[START Source extract]

A number of simple extensions to standard dictionaries which allow accessing any element of the dictionary with "." notation. The purpose is to create a functional-programming style method of generating complex objects.

    from cdxbasics.prettydict import PrettyDict
    pdct = PrettyDict(z=1)
    pdct['a'] = 1       # standard dictionary write access
    pdct.b = 2          # pretty write access
    _ = pdct.b          # read access
    _ = pdct("c",3)     # short cut for pdct.get("c",3)

There are three versions:
<ul>
    <li><tt>PrettyDict</tt>:<br>
        Pretty version of standard dictionary.
    <li><tt>PrettyOrderedDict</tt>:<br>
        Pretty version of ordered dictionary.
    <li><tt>PrettySortedDict</tt>:<br>
        Pretty version of sorted dictionary.
</ul>

#### Assigning member functions

"Pretty" objects also allow assigning bona fide member functions by a simple semantic of the form:

    def mult_b( self, x ):
        return self.b * x
    pdct = mult_a 

Calling <tt>pdct.mult_a(3)</tt> with above config will return <tt>6</tt> as expected. This only works when using the member synthax for assigning values
to a pretty dictionary; if the standard <tt>[]</tt> operator is used then functions will be assigned to the dictionary as usual, hence they are static members of the object.

The reason for this is as follows: consider

    def mult( a, b ):
        return a*b
    pdct.mult = mult
    mult(3,4) --> produces am error as three arguments as are passed if we count 'self'
 
 In this case, use:
 
    pdct['mult'] = mult
    pdct.mult(3,4) --> 12
 

## config

Tooling for setting up program-wide configuration. Aimed at machine learning programs to ensure consistency of code accross experimentation.

    from cdxbasics.config import Config
    config = Config()

**Key features**
<ul>
<li>Detect misspelled parameters by checking that all parameters of a config have been read.
<li>Provide summary of all values read, including summary help for what they were for.
<li>Nicer synthax than dictionary notation, in particular for nested configurations.
<li>Simple validation to ensure values are within a given range or from a list of options.
</ul>

#### Creating configs

Set data with both dictionary and member notation:
        
    config = Config()

[END Source extract]

• _Job_
Condense the paragraph of the documentation excerpt that begins "A number of simple extensions" into a short bulleted list that keeps its main facts. Rely solely on the documentation excerpt.

[START Recorded information]

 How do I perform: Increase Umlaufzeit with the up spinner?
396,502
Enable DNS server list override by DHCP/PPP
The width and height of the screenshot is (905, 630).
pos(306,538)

[END Recorded information]

• _Output for this task_
- Simple extensions to standard dictionaries let any element be accessed with "." notation.
- Their purpose is a functional-programming style method of generating complex objects.